TASK LIST>
(A) Translate the sentence "The title urges silence for strong reasons." from the book review into Spanish.
(B) Decide whether each statement agrees with the book review: (i) the volume is Frederick Busch's 20th book of fiction; (ii) the opening story is titled "Secrets"; (iii) talking always opens more doors than it closes. For each, answer yes or no and quote the deciding words.
++++ SELECTED PASSAGE ++++
For a volume thick with stories, "Don't Tell Anyone" is a quietly ironic title. The characters talk -- to friends or strangers, to themselves, even to ghosts -- trying to make sense of things and relieve their isolation. Like the protagonist in the opening story, "Heads," the characters throughout Frederick Busch's 20th book of fiction are filled with "half-remembered words, tatters of statement, halves of stories, the litter of alibis, confessions, supplications, and demand."

Talking sometimes closes more doors than it opens, or taps into buried rages that erupt in threats of violence. As if improved expression could solve the problem, characters correct their own and each other's phrasing. But language has a life of its own, confusing and concealing even when a speaker is being careful or terribly honest, and what one tells oneself can be the most treacherous story of all. The title urges silence for strong reasons. Yet secrets cut the characters off from people they love, as well as from themselves.
++++ EXCERPTED RECORDS ++++
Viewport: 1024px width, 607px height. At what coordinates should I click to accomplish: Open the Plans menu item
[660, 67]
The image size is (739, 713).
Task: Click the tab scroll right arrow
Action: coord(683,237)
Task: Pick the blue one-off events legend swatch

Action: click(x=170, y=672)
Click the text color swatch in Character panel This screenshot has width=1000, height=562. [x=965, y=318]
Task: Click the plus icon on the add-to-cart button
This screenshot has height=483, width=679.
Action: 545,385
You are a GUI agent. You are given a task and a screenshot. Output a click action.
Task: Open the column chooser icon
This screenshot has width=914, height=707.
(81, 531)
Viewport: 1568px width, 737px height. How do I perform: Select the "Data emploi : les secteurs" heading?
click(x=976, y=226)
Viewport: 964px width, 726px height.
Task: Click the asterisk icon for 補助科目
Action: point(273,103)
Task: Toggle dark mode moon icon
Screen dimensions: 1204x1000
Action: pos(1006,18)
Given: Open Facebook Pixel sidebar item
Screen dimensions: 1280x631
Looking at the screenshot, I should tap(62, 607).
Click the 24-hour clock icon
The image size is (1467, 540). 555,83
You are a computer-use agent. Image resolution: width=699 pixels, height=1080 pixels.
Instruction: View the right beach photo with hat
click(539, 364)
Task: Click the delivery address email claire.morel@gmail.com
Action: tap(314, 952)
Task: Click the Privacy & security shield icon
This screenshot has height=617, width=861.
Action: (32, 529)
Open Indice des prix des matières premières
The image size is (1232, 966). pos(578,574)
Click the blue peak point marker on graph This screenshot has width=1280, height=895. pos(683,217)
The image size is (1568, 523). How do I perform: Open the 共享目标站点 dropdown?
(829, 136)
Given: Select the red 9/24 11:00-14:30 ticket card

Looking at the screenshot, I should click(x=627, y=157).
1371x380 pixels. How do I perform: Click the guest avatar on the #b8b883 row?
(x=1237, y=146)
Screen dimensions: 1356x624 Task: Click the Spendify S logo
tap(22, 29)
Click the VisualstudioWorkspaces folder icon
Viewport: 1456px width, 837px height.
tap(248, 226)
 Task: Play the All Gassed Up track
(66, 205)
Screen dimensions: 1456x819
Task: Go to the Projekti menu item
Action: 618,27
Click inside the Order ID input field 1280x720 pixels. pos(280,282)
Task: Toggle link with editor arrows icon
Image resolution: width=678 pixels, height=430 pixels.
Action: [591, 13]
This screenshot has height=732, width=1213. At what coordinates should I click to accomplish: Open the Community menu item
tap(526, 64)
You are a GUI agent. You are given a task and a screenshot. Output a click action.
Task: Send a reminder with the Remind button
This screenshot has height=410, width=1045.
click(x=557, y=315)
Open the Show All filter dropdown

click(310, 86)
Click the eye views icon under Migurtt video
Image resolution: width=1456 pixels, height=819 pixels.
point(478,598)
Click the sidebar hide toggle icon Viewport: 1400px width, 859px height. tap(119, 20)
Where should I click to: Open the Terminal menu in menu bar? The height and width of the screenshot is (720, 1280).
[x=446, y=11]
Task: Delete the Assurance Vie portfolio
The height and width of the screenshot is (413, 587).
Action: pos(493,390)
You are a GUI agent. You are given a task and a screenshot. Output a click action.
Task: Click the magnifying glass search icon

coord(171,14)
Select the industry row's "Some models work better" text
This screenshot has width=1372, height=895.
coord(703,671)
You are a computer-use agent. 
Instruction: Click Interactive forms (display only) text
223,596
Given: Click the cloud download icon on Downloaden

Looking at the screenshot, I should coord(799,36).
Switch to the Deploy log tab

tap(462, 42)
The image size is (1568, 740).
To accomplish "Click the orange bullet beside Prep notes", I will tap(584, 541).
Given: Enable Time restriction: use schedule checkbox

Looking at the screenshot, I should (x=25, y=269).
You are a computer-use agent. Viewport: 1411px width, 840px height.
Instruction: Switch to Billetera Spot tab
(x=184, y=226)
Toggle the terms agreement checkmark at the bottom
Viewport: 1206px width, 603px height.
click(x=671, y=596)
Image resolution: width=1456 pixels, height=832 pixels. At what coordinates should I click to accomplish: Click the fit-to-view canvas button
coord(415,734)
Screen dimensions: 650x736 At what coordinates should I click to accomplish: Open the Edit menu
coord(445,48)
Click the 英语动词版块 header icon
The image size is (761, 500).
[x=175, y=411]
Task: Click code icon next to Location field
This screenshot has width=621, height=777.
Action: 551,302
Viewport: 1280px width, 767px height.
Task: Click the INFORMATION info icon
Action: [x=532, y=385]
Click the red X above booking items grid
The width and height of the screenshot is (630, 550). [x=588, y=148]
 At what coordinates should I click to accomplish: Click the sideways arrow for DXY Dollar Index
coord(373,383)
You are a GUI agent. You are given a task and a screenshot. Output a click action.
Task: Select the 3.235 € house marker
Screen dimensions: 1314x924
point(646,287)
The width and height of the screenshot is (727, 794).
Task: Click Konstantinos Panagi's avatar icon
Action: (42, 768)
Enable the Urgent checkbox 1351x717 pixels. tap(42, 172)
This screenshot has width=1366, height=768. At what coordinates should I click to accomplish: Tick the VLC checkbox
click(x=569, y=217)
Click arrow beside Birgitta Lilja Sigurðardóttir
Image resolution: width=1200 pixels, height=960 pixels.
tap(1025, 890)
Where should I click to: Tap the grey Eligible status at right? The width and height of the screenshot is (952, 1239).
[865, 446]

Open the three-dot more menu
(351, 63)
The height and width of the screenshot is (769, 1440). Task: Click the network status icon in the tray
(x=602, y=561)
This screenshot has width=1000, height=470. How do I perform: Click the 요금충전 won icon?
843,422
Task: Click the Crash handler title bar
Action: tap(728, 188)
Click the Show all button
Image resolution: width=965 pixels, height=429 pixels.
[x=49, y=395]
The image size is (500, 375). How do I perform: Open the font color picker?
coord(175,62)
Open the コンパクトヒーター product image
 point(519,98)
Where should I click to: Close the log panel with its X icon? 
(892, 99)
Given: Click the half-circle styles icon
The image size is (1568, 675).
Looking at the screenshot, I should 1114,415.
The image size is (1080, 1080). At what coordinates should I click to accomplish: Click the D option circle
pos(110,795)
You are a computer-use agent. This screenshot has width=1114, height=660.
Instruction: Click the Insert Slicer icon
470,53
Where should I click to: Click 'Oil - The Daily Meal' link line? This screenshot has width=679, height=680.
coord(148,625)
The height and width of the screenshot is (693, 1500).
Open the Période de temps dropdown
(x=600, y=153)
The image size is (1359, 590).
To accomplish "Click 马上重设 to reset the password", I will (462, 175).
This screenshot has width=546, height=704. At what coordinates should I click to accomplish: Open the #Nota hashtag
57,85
++++
ANSWERS PER TASK>
(A) El título insta al silencio por razones de peso.

(B)
(i) Yes: "Frederick Busch's 20th book of fiction"
(ii) No: "the opening story, "Heads,""
(iii) No: "Talking sometimes closes more doors than it opens"